Korean name
- Hangul: 보안역
- Hanja: 甫安驛
- Revised Romanization: Boan-yeok
- McCune–Reischauer: Poan-yŏk

General information
- Location: Simp'o-ri, Unhŭng, Ryanggang North Korea
- Coordinates: 41°20′26″N 128°26′17″E﻿ / ﻿41.3406°N 128.4381°E
- Owner: Korean State Railway

History
- Opened: 1 November 1937; 88 years ago

Services
| Preceding station | Korean State Railway |  |  | Following station |
| Simp'ori towards Hyesan Ch'ŏngnyŏn |  | Paektusan Ch'ŏngnyŏn Line |  | Unhŭng towards Kilju Ch'ŏngnyŏn |

Location

= Poan station =

Railway station in North Korea

Poan station is a railway station in Poanso, Simp'o-ri, Unhŭng county, Ryanggang province, North Korea, on the Paektusan Ch'ŏngnyŏn Line of the Korean State Railway.

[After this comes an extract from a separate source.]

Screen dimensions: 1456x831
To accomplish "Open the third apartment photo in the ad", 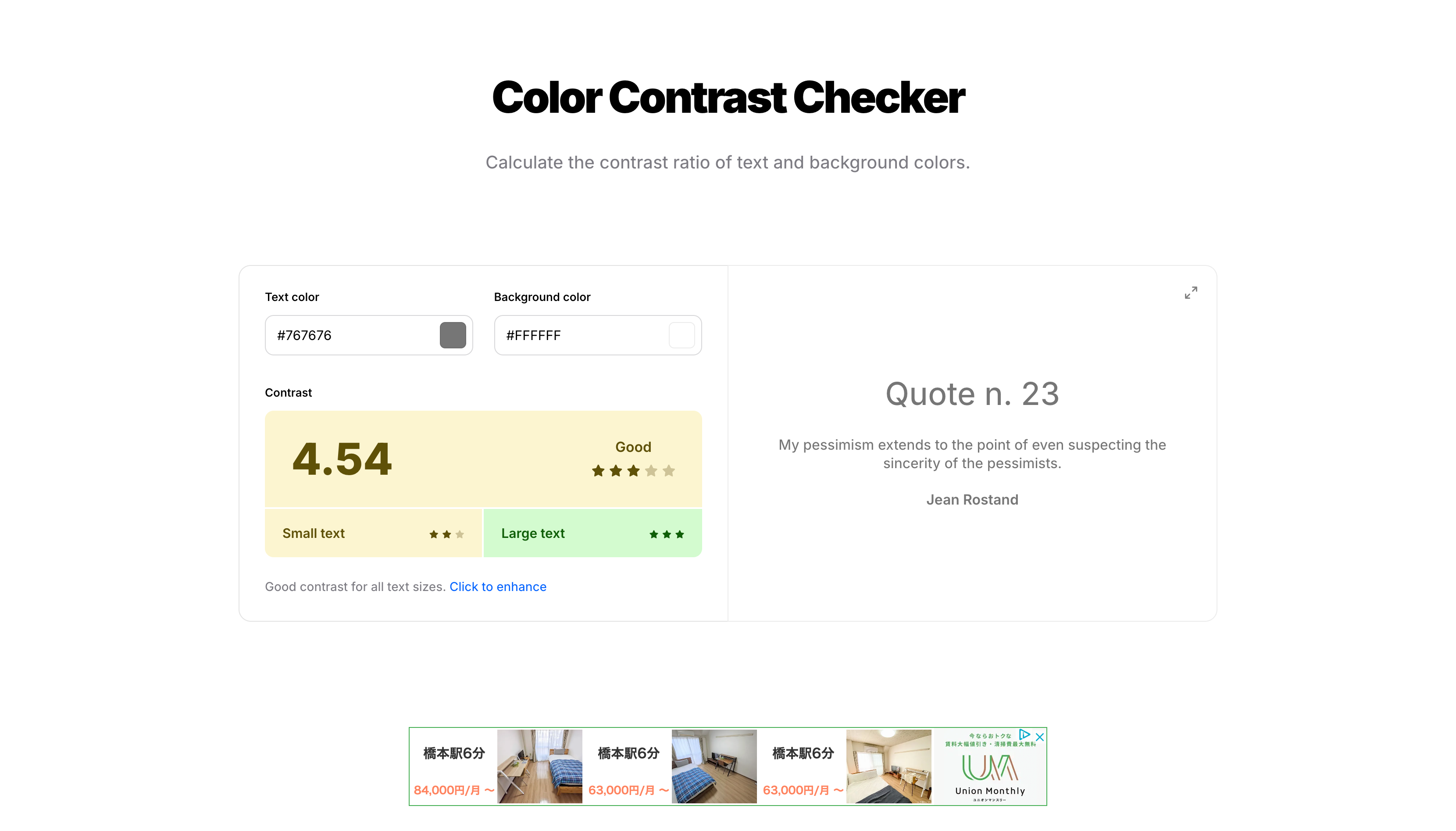I will [x=888, y=766].
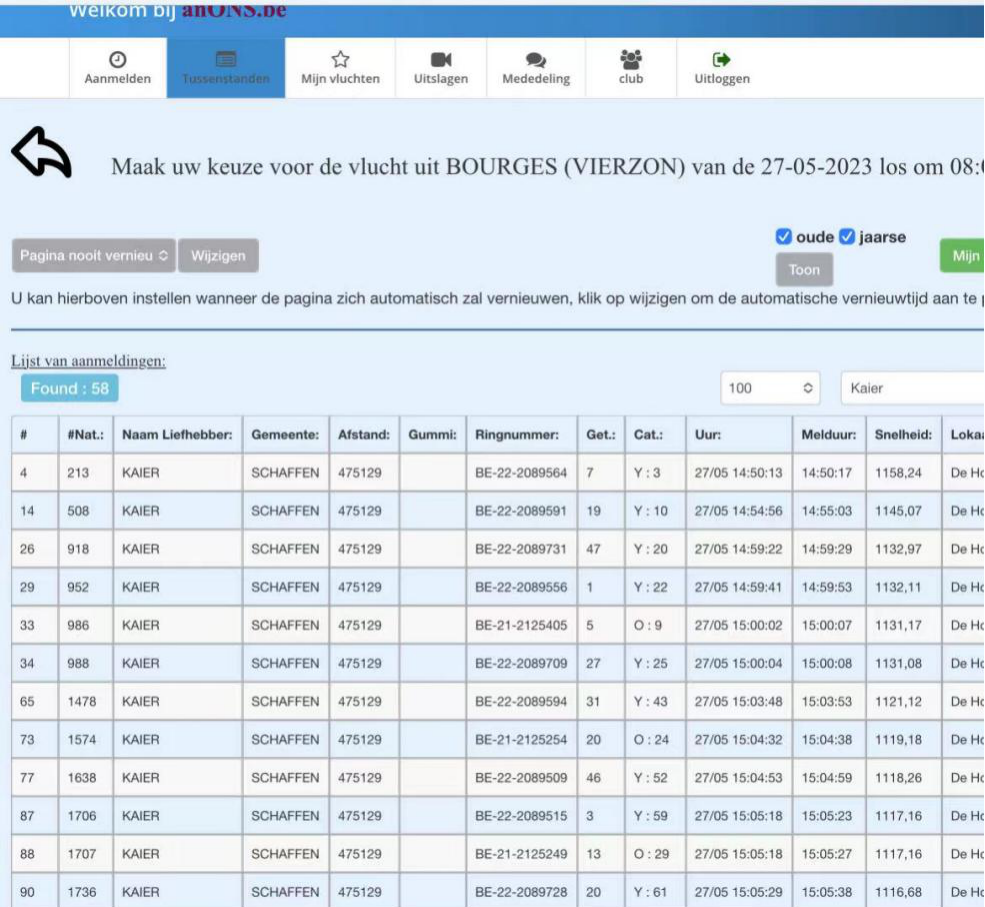The height and width of the screenshot is (907, 985).
Task: Click the Ringnummer column header
Action: (521, 436)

The station, along with the rest of the Pongduri–Hyesanjin section, was opened by the Government Railways of Chosen (朝鮮総督府鉄道) on 1 November 1937.

On 9 October 2006 an underground nuclear test was conducted at P'unggye-ri in Kilju County, causing the closure of the line for 3–4 months.